This summer, we got to explore Hierarchical Navigable Small World (HNSW) a foreign concept for us both. We’ll take you on the journey we went through by asking the questions we asked ourselves, and answering them to the best of our abilities with the knowledge we gained. We also include a TL;DR at the bottom for those who’d like the short version.

What is a Hierarchical Navigable Small World?

HNSW is an algorithm used for Approximate Nearest Neighbor (ANN) search in large vector databases, such as embeddings of text, images, or audio. It’s used in search engines, recommendation systems, and similarity detection. Unlike brute-force search, which calculates the distance between your query vector and every other vector in the dataset, HNSW builds a multi-layer graph structure that lets you quickly zoom in on the most relevant results and get the approximate nearest neighbors, usually at a fraction of the original runtime.

HNSW organizes data into a hierarchy of proximity graphs. The top layers are sparser, containing fewer nodes, and are used for coarse, fast traversals. The lower layers contain more nodes for finer-grained search, with only the bottom layer guaranteed to contain every document. The search starts at the top layer from a single entry point, greedily moves toward closer nodes, and descends through the layers when no closer node can be found from the current node. In the bottom layer, instead of just one approximate nearest neighbor, the search maintains a list of the top-k nearest neighbors, which is continuously improved during the search and eventually returned to the user.

HNSW can be conceptually difficult to grasp. A visual representation would be incredibly helpful, showing the path the algorithm takes, which nodes are visited in each layer, whether the closest node to the query in a given layer was reached or missed, and giving a general overview of what’s going on. It may also help by quantifying how far off the chosen node was from the actual best in a layer if nodes are placed based on distance. This visualization is exactly one of the tools we created!

Here you can see the algorithm traversing the graph, descending a layer when it cannot find a closer node in the current layer. The last layer has more “best nodes”, as that is when we want to start a k-nearest neighbors search. Some nodes have been discovered before, but for the most part, we find new nodes to compare against the found nearest neighbors. The nodes usually do not have the same neighbors in different layers. Did you find it easier to look at an animation? If so, we did a great job!

How do you build the HNSW graph?

The graph is built incrementally as documents are added, using the same algorithms that are used during search to determine which neighbors the node should have:

1. We start with an empty graph.
2. For each new data point, a maximum layer is assigned using a probabilistic method (e.g., geometric distribution). This ensures fewer nodes in higher layers, creating a sparser representation at the top.
3. The new node is inserted into all layers up to its assigned maximum layer. It is connected to the rest of the graph by inserting edges to its approximate nearest neighbor, which we find using the search algorithm.

Here is a video of a tiny, tiny part of the process:

Remember, a 2D representation of proximity is generally not great for intuition of embeddings. We specifically chose a dataset with only two dimensions to make this easier to grasp.

*Things to do:*
1. Answer these questions from the text on HNSW graphs, one line each:
(a) Which layer is guaranteed to contain every document?
(b) What probabilistic method is named as an example for assigning a new data point's maximum layer?
(c) Why was a dataset with only two dimensions chosen?
2. Translate this sentence from the text on HNSW graphs into German: "The top layers are sparser, containing fewer nodes, and are used for coarse, fast traversals."
3. Write the next part of the text on HNSW graphs, picking up after its final sentence.

*Given records:*
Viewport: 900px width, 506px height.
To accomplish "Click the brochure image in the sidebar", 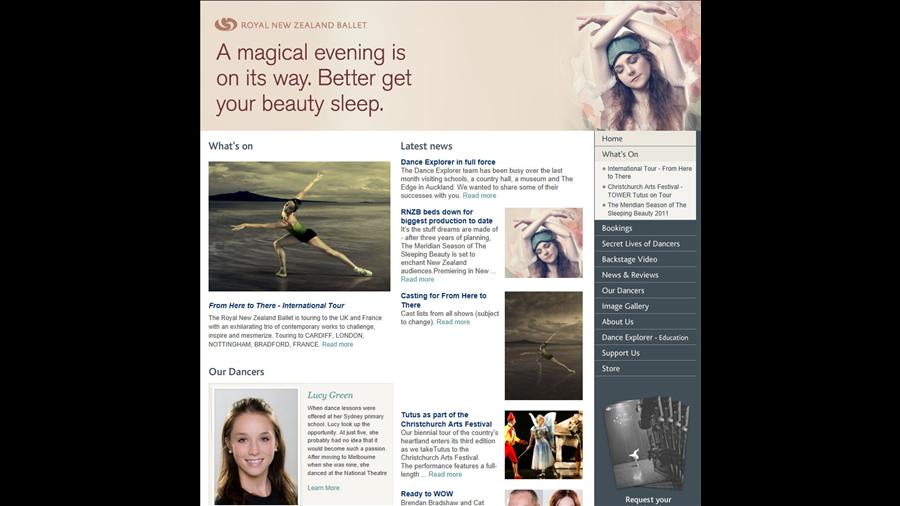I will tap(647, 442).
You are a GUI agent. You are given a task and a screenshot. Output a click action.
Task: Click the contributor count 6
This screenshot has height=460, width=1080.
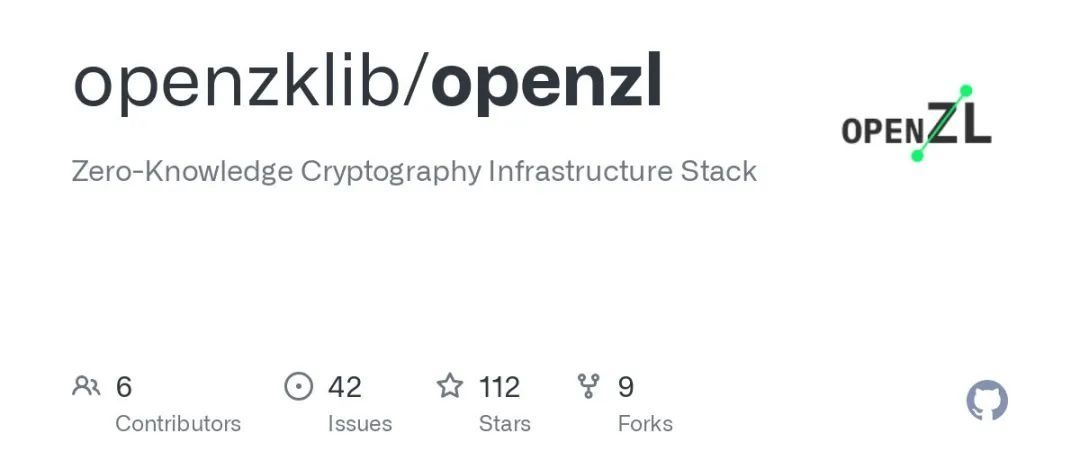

*Responses in order:*
1.
(a) The bottom layer.
(b) Geometric distribution.
(c) To make it easier to grasp.

2. Die oberen Schichten sind dünner besetzt, enthalten weniger Knoten und werden für grobe, schnelle Durchläufe verwendet.

3.
A vector space of embeddings usually consists of hundreds of dimensions, and projecting the graph to 2D is simply not meaningful, but it does look kind of cool. Here is a video of structuring another dataset into a graph, one you are more likely to meet when dealing with vector embeddings. See how it looks like it’s choosing random nodes as neighbors? We’ll come back to dimensionality reduction.

What does the HNSW graph look like when it’s finished building?

Like this:

But with its millions of documents, hundreds of vector dimensions and high interconnectivity, it’s hard to glean any insight from an image alone. We therefore resort to other methods of “viewing” the graph by taking a look at some of the graph’s qualities.

What do you mean, “graph qualities”?

Properties like connectedness, edge density, and neighbor proximities affect the quality of the search results when traversing the graph - these are areas we explore below.

The graph should be connected. If a node or cluster is disconnected from the main cluster you’ll never reach it, as the search physically cannot reach nodes that do not have a path to them. This means nodes could be completely invisible to a search, and as the searching algorithms are also used to build the graph, no future connections will be made to these unreachable nodes. These documents could be deleted and reinserted to become accessible again, or one could try to come up with a heuristic to reconnect them to the graph.

The documents that are part of these disconnected components will never be found in an ANN search using HNSW, they would only be found using an exact search. This tool is super helpful, as using ANN to try to find these invisible documents would be like finding a needle in a haystack, with the needle actually being in a different haystack we are not even considering! Kind of. So getting a list of nodes you know need reinsertion or reconnection is helpful to make the documents visible to the search again.

A histogram of edge density, or neighbor counts per node, in a layer helps reveal how densely connected this layer is. If it is too sparse, you might be missing parts of the graph closer to the query, as you are comparing your findings to a small number of potentially better candidates. If it is too dense, performance may suffer as you have to check many nodes for each step in the graph, converging towards exact search. We used a library to plot an edge density histogram in the terminal.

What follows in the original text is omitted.